● GIVEN TEXT
┄┄┄┄┄┄┄┄┄┄┄┄┄┄┄┄┄┄┄┄
23.12.17

Taiwan Number 8

At J's fave cafe in Taipei

Perhaps it has nothing to do with any intrinsic qualities of the city, the land, the people or the culture that we keep returning to this place. Maybe it has to do instead with the time we lavish walking through its streets and alleys, the quiet we give to ourselves in its hills and valleys, the curiosity we award to its conversations, and our willingness to receive.

And so our 8th trip together to Taiwan yields little in terms of new discoveries. Our typical itinerary is to spend a week in wider Taipei, day trips and all, and another 2-3 days in another part of the island.

Part 1: Hualien: the Pacific, the gorge and the ferns
Image by J: on the road to the gorge 

It was a 3 day/2 night trip with our base in Hualien city (the Hualien county is on the East Coast of Taiwan, between Yilan and Taitung), chiefly to check out the famed Taroko Gorge. We opted for a private tour so there isn't much advice we can give on being adventurous! But with permits and a guide you could do overnight treks; or if you can ride a scooter or moped, you could explore less popular trails.
┄┄┄┄┄┄┄┄┄┄┄┄┄┄┄┄┄┄┄┄
● SUPPLIED INFORMATION
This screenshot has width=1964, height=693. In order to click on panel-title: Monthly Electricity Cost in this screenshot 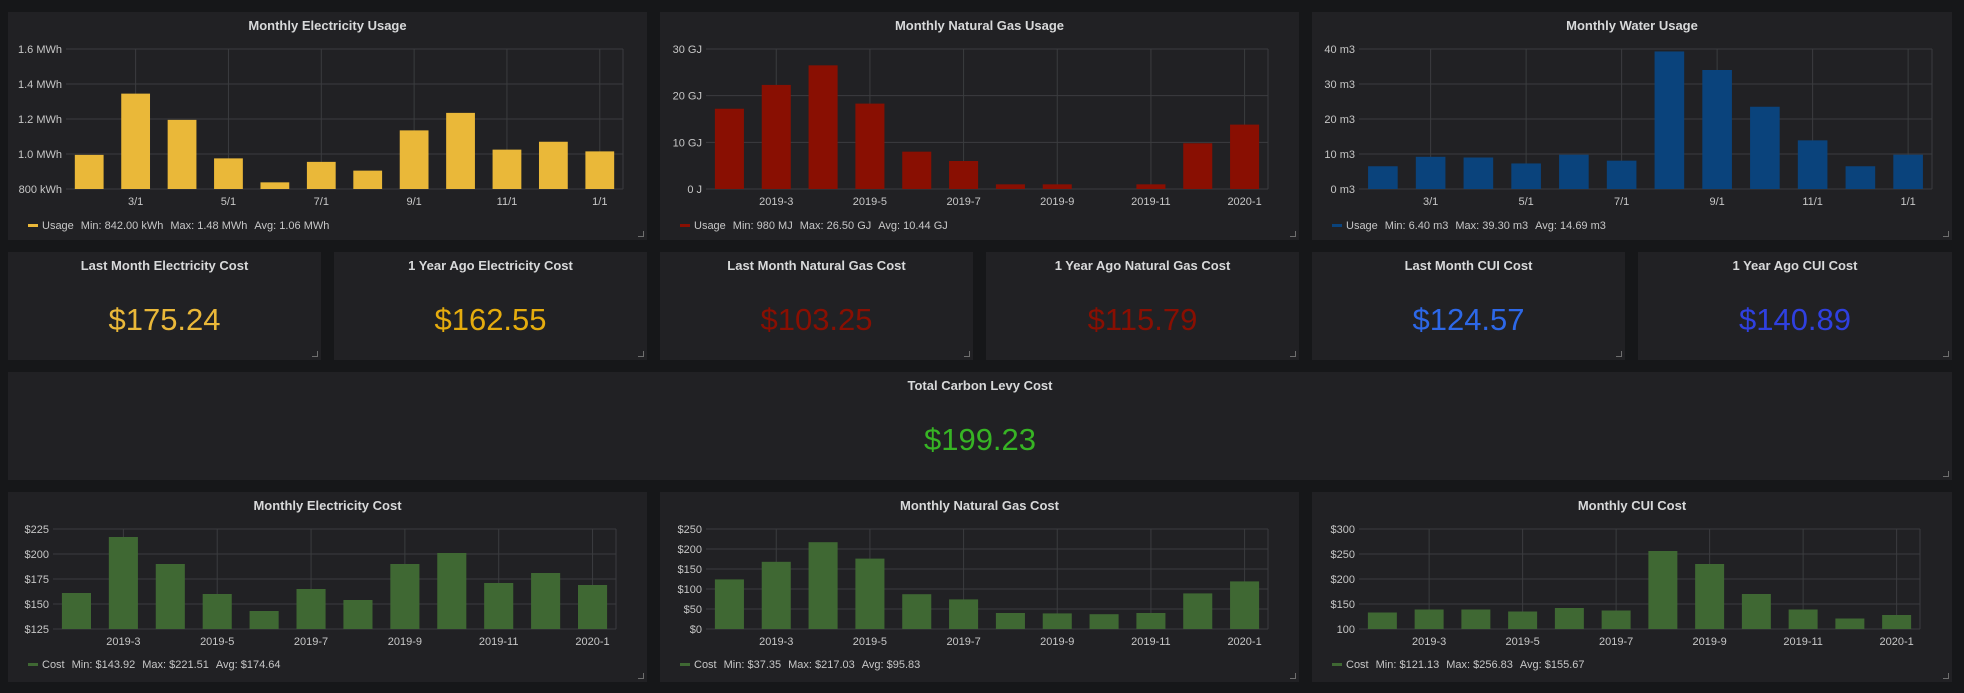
┄┄┄┄┄┄┄┄┄┄┄┄┄┄┄┄┄┄┄┄
● WORK ORDER A
Return the passage of the Taiwan travel post from "At J's fave" to "of the island.", copied word for word.
● WORK ORDER B
Answer these questions using the Taiwan travel post:
(i) How long do the travelers typically spend in wider Taipei?
(ii) Between which two places does Hualien county lie?
(iii) What kind of tour did they choose for the Hualien trip?

● RESPONSE BOX A
At J's fave cafe in Taipei

Perhaps it has nothing to do with any intrinsic qualities of the city, the land, the people or the culture that we keep returning to this place. Maybe it has to do instead with the time we lavish walking through its streets and alleys, the quiet we give to ourselves in its hills and valleys, the curiosity we award to its conversations, and our willingness to receive.

And so our 8th trip together to Taiwan yields little in terms of new discoveries. Our typical itinerary is to spend a week in wider Taipei, day trips and all, and another 2-3 days in another part of the island.

● RESPONSE BOX B
(i) A week
(ii) Yilan and Taitung
(iii) A private tour